Exercise text
--------------------------------
Young students get close-up with nature

Stan Roth, retired biology teacher, right, discusses the characteristics of a bullfrog for a group of Hillcrest School students including Armando Martinez, left, and Alex Mwithiga, second from right, during a field trip Monday to the Baker Wetlands.

Hillcrest School went into the wild Monday morning to get a lesson straight from Mother Nature.

The students ventured to the Baker Wetlands to learn about wildlife, elevation, movement and the history of the area.

“I believe that the next generation has to have a shared sense of place and space,” said Bob Burkhart, the Wakarusa Watershed marshal. “The idea is that if you get out here in the natural surroundings and breathe the fresh air and look at other wildlife, you understand that we’re all basically bio-critters.”

The students got a hands-on reptile and amphibian lesson from retired high school biology teacher Stan Roth.

“Snapping turtles have a bad reputation,” he told the sixth-graders. “They’re really pussycats, but they don’t want you to know that.”

Some of the students had never set foot in the wetlands.

“(It’s my) first time,” Jake Delatorie said. “Pretty cool.”
--------------------------------
Supplied information
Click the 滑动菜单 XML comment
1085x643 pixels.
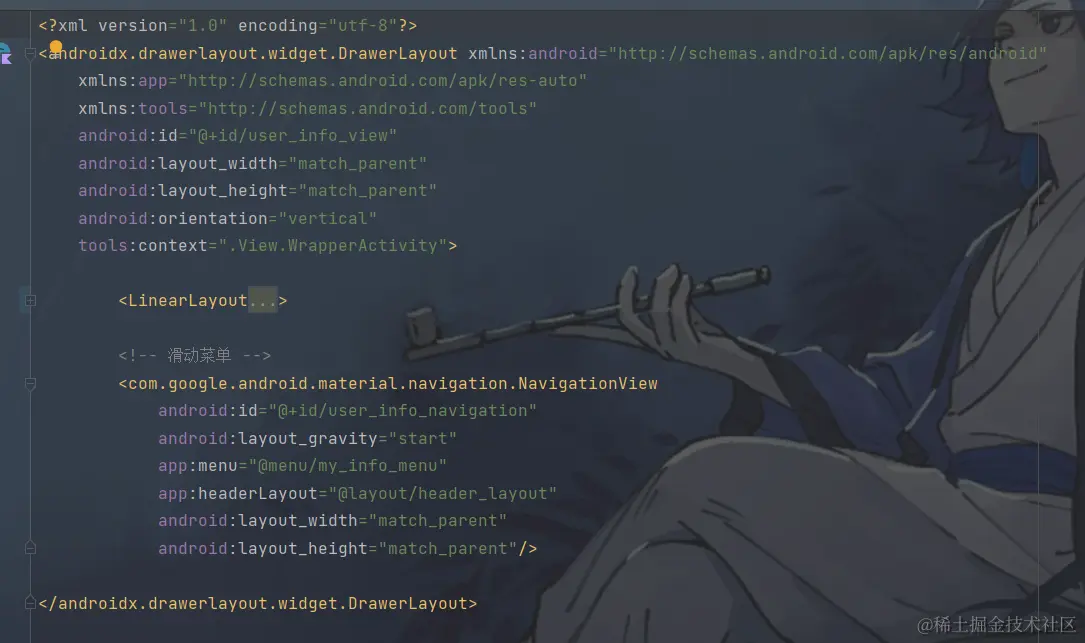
--------------------------------
Task set
- A) Duplicate the part of the Baker Wetlands field trip article that opens with the words containing "Stan Roth, retired" and closes with "the Baker Wetlands.".
- B) In one to three sentences, explain why Bob Burkhart wants students out in the wetlands, as the Baker Wetlands field trip article reports it.
- C) Write the next part of the Baker Wetlands field trip article, picking up after its final sentence.
The lines are not needed for this work.

Your responses
- A)
Stan Roth, retired biology teacher, right, discusses the characteristics of a bullfrog for a group of Hillcrest School students including Armando Martinez, left, and Alex Mwithiga, second from right, during a field trip Monday to the Baker Wetlands.

- B) Burkhart believes the next generation needs a shared sense of place and space. By getting out into natural surroundings, breathing the fresh air and looking at other wildlife, students come to understand that "we're all basically bio-critters."

- C)
Classmate Tiffany McIntosh enjoyed the wild marshland. “It’s really cool,” she said. “It’s so peaceful and it calms me down.”

The wetlands field trip was designed to get children involved in the outdoors.

“What we’re doing is our piece to help the last child in the woods or no child left inside, to make sure that our kids don’t grow up with nature deficit disorder,” Burkhart said.

Sandy Sanders, the Wakarusa Wetland Learners Project coordinator for the Kaw Valley Heritage Alliance, said that after the field trips this week, the group will have reached 20 Lawrence schools.

And the kids are getting the message to get outside.

“If you just want to get out of the house and don’t have anything else to do, you could just go for a walk with your dog … and just look at the waving grass and the animals,” Jake said.